В качестве контроля использовали обычный производственный стрептомицин и стрептомициноустойчивые микобактерии туберкулеза, выделенные от больных туберкулезом людей на кафедре туберкулеза Курского государственного медицинского университета и микобактерии туберкулеза, выделенные от больных туберкулезом коров.
При этом установлено отсутствие роста стрептомициноустойчивых микобактерий человеческого и бычьего видов при концентрации модифицированного стрептомицина 1-2 мкг/мл и сохранялся рост микобактерий туберкулеза при максимальных концентрациях производственного стрептомицина в диапазоне 20-30 мкг/мл.
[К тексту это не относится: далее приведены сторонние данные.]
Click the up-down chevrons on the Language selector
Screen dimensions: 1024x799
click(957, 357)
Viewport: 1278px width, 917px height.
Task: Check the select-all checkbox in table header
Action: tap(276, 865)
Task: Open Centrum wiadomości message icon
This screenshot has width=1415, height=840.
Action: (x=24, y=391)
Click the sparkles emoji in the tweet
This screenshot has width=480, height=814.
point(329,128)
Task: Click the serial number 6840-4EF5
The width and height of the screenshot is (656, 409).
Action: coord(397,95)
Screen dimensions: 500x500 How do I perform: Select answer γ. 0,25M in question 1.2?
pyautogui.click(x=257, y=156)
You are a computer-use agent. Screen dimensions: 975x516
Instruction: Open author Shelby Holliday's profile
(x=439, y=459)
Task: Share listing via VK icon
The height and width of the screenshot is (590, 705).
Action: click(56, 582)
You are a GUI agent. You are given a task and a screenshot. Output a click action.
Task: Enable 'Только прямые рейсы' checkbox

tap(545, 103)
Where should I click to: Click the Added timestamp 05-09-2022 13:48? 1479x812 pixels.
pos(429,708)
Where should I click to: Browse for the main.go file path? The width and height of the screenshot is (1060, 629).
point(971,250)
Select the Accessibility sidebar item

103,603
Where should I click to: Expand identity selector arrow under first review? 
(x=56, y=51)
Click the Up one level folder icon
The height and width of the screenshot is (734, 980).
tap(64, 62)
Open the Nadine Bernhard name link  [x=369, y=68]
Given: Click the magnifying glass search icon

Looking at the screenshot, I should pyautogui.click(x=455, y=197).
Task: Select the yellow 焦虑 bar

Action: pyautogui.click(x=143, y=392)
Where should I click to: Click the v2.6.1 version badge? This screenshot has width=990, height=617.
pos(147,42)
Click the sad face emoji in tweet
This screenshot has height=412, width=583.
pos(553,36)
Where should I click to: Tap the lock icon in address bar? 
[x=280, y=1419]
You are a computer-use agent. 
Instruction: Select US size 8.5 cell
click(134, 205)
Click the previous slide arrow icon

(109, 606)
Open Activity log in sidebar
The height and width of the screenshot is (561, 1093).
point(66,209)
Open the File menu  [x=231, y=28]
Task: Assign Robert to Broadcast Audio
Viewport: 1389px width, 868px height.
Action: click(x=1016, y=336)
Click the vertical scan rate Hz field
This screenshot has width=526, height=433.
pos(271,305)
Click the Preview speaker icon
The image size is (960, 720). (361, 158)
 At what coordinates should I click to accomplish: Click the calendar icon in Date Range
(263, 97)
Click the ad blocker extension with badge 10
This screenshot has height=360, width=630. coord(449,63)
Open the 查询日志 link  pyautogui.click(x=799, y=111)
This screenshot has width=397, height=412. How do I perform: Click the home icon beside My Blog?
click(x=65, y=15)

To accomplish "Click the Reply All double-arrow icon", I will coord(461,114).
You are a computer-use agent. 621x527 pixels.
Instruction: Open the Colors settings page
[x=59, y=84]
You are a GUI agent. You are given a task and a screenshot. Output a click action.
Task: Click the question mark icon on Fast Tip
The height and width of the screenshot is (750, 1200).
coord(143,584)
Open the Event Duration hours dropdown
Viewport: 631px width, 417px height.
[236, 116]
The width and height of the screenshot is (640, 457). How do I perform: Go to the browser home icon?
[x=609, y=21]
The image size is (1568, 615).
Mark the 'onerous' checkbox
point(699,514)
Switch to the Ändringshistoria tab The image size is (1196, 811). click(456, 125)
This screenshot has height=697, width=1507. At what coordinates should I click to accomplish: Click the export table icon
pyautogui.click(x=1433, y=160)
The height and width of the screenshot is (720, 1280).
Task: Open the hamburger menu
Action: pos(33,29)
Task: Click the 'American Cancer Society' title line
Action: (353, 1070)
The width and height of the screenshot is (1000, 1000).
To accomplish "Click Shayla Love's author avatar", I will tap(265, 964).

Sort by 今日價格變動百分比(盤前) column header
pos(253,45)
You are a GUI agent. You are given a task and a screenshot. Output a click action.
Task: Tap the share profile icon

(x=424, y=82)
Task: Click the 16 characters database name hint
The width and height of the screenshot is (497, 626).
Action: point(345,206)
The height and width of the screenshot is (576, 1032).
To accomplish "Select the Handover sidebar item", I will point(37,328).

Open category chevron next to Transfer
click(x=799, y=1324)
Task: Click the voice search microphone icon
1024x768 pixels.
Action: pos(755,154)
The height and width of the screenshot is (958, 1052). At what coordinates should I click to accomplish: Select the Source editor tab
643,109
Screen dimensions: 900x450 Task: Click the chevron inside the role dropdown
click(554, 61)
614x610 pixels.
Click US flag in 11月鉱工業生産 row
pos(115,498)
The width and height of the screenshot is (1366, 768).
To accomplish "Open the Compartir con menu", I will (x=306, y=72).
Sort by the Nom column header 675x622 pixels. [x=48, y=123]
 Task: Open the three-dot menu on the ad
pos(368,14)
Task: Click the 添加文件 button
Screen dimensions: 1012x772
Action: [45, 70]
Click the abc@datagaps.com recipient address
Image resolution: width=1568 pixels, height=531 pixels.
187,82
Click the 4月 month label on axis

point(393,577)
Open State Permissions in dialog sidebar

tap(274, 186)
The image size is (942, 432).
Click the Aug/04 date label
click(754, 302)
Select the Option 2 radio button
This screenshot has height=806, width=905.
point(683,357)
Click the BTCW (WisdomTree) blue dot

При этом отсутствовал рост микобактерий туберкулеза при пересеве на среду Левенштейна-Йенсена без стрептомицина и при высеве на картофельные клинья с глицерином.
Полученные результаты свидетельствуют, что модифицированный стрептомицин был безвреден для белых мышей, морских свинок, поросят и телят и проявлял повышенную бактериостатическую и бактерицидную эффективность к стрептомициноустойчивым микобактериям туберкулеза по сравнению с коммерческим, производственным стрептомицином.
Способ повышения активности стрептомицина на стрептомицино-резистентные микобактерии туберкулеза, заключающийся в том, что детоксикацию и полимеризацию стрептомицина проводят вначале с помощью 0,15±0,05%-ного раствора глутарового альдегида при 38-40°С в течение 2-3 суток, а затем 0,1%-ного раствора этония, или 0,1%-ного раствора алкилдиметилбензила аммония, или 0,1%-ного раствора Биопага-Д при 38-40°С в течение 2-3 суток в отношении 100-150 мг/мл антибиотика.